The think tank’s stance is echoed by Open Europe, which also campaigns against a Brexit. An Open Europe report, published last month, said Britain’s exit from the EU could spawn severe economic hardship, unless UK migration levels remain steadfast.
The report argued that a Brexit could spur a huge loss of trade, and Britain’s reliance on European migrant workers could cost the UK economy up to £56 billion a year (2.2 percent of its GDP).
By contrast, the militantly Euroskeptic Bruges Group argues EU bureaucracy has “interfered extensively” in the management of UK financial institutions.
The pressure group maintains the City of London is currently in “retreat,” with “excessive and unfriendly EU regulation” being primarily to blame.
In a report produced late last year, the think tank said Britain’s position as a global leader in the world of international business “is under threat.”

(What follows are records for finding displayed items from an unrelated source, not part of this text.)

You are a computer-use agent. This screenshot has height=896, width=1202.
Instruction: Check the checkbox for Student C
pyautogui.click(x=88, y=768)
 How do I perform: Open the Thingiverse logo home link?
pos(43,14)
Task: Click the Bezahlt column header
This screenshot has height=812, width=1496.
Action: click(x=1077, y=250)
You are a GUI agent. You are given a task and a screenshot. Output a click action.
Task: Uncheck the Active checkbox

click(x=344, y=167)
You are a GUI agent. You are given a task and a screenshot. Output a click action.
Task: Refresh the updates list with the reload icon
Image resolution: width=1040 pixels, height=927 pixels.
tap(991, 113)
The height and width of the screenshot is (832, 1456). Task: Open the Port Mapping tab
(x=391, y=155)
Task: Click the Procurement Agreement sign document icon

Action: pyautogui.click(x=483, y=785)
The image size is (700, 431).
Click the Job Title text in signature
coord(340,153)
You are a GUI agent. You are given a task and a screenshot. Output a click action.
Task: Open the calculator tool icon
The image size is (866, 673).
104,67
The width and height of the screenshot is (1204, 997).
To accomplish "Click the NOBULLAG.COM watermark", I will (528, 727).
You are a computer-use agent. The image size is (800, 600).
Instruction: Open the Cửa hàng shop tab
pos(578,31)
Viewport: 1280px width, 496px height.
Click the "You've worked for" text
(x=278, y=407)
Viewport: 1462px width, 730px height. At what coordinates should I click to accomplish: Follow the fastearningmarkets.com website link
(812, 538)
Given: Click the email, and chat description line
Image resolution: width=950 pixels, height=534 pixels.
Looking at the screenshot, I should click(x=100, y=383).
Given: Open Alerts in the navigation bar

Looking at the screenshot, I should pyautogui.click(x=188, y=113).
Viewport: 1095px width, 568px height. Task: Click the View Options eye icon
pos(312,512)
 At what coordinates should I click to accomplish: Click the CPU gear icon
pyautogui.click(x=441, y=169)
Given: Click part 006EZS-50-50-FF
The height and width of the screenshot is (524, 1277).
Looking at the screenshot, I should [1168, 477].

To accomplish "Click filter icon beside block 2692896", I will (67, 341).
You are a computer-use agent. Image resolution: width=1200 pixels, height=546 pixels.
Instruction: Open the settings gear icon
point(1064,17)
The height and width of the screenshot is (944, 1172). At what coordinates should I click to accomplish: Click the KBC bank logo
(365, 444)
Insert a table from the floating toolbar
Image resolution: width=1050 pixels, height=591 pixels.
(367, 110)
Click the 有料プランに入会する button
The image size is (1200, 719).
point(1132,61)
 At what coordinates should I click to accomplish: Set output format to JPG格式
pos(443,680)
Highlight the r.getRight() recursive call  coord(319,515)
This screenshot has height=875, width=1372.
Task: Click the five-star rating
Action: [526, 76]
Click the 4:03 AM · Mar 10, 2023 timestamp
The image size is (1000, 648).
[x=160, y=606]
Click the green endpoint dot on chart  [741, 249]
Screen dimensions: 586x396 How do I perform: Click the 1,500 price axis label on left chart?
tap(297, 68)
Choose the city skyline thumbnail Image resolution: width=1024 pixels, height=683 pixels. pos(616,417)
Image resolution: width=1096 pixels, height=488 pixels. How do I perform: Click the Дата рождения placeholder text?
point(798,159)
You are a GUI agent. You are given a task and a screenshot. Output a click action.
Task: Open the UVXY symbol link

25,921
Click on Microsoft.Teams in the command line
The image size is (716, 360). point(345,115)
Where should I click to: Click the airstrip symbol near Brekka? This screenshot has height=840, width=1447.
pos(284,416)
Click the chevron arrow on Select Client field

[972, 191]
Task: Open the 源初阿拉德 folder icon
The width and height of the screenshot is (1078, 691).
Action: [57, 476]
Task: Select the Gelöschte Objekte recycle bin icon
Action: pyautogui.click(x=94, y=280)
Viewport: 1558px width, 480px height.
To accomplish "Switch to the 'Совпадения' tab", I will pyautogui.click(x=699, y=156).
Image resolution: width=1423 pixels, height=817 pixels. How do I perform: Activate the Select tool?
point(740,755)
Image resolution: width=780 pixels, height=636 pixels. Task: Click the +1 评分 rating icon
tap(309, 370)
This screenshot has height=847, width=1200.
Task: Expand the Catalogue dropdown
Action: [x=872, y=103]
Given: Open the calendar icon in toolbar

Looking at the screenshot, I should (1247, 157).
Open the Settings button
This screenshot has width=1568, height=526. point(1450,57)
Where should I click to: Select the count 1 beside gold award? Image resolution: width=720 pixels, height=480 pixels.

A regulatory shift from UK to EU institutions is ongoing, as a direct result of Europe’s Lisbon Treaty, it argued.
Juncker’s remarks on delaying all possibility of a change to the EU’s constitution have undermined the Conservative Party’s election campaign strategy, which focuses on a pledge of renegotiating Britain’s relationship with the EU and holding a referendum on the nation’s EU membership in 2017.
Nevertheless, the possibility of such a constitutional shift has not been ruled out.
If Cameron is elected PM for a second term, he requires the backing of 14 other EU leaders to demand negotiations on an EU constitutional shift. In such a scenario, each state would hold the power to veto proposed agreements.